Can farms and solar panels co-exist

Published 6:45 am Thursday, December 22, 2022

AURORA — Growing crops and harnessing solar energy need not be mutually exclusive.

That’s the idea behind a $1.5 million project at Oregon State University’s North Willamette Research and Extension Center, putting the concept of agrivoltaics to the test.

Agrivoltaics, or dual-use solar, is exactly what its name implies — using areas of land simultaneously for farming and solar power generation, which has the potential to not only add another revenue stream for producers selling electricity, but also better manage sunlight for plants.

Chad Higgins, an associate professor of biology and ecological engineering for OSU, has studied agrivoltaics since 2015. During that time, he conceived a research farm where he could experiment with how to maximize the benefits of solar panels on farmland.

Seven years later, construction is underway on the OSU Solar Harvest facility, with a 326-kilowatt solar array being installed on 5 acres at NWREC. A groundbreaking ceremony was held Oct. 11 at the research station, about 20 miles south of Portland.

“To have it all come together, finally, after all the intermediate struggles along the way, is amazing,” Higgins said. “I can’t wait to get started.”

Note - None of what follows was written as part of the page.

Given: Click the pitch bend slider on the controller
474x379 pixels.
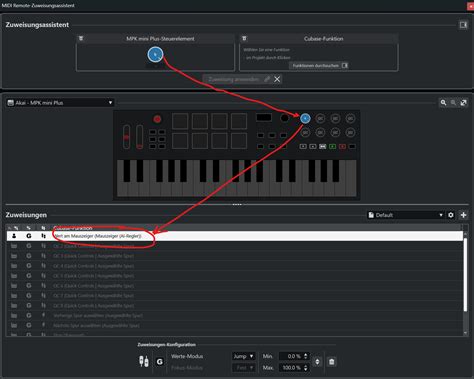Looking at the screenshot, I should click(127, 137).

Finding funding for the project was one such struggle, Higgins said. Because the project will produce and sell electricity, that ruled out any state or federal grants.

Instead, Higgins partnered with the Oregon Clean Power Cooperative, a nonprofit dedicated to helping build community solar projects. Co-op members are helping to finance construction, and in turn will receive power from the array.

The Roundhouse Foundation, based in Sisters, Ore., also provided an $800,000 grant for agrivoltaics research through the OSU Foundation.

“There are obvious pushes toward electrification of our entire economy,” Higgins said. “When you think through the consequences of that, the push of solar into agricultural areas is inevitable. That can be thought of as a detriment, or an opportunity.”

According to Higgins’ research, widespread installation of solar arrays on farms could provide 20% of all electricity generated nationwide. To reach that benchmark would take a land base roughly the size of Maryland, or about 1% of current U.S. farmland.

A different study led by Higgins in 2015 analyzed the effect of solar panels on sheep pasture near the main OSU campus in Corvallis. Findings showed that grass grown underneath solar panels used water 300% more efficiently and grew 90% more forage.

Once completed, Higgins said he will first use the Solar Harvest array to further study alfalfa and grass as “reference crops.”

“How much water can you save, and how much stress can you relieve because of the agrivoltaics? If I can understand that on a reference crop, then I can translate that to other crops,” he explained.

Unlike other agrivoltaic demonstrations, Higgins said the Solar Harvest array is different in its design. Rather than lifting the panels high off the ground, they are fitted on hinges that run north to south and can tilt nearly vertical.

In other words, Higgins said that instead of trying to pass equipment underneath panels, this array will allow the panels to move as needed to make room for farming.

“This is highly important, because the cost of steel plays so big in the economics of the design,” he said. “Absent any additional subsidies from the government, it’s hard to make highly raised panels work, economically.”

Installation of the solar panels and other equipment is expected to take about a month, with research slated to begin shortly after the work is completed.

“It’s on us and my colleagues to show the benefits of agrivoltaics, so those benefits can be realized by rural Americans,” Higgins said.

George Plaven is a reporter for the Capital Press.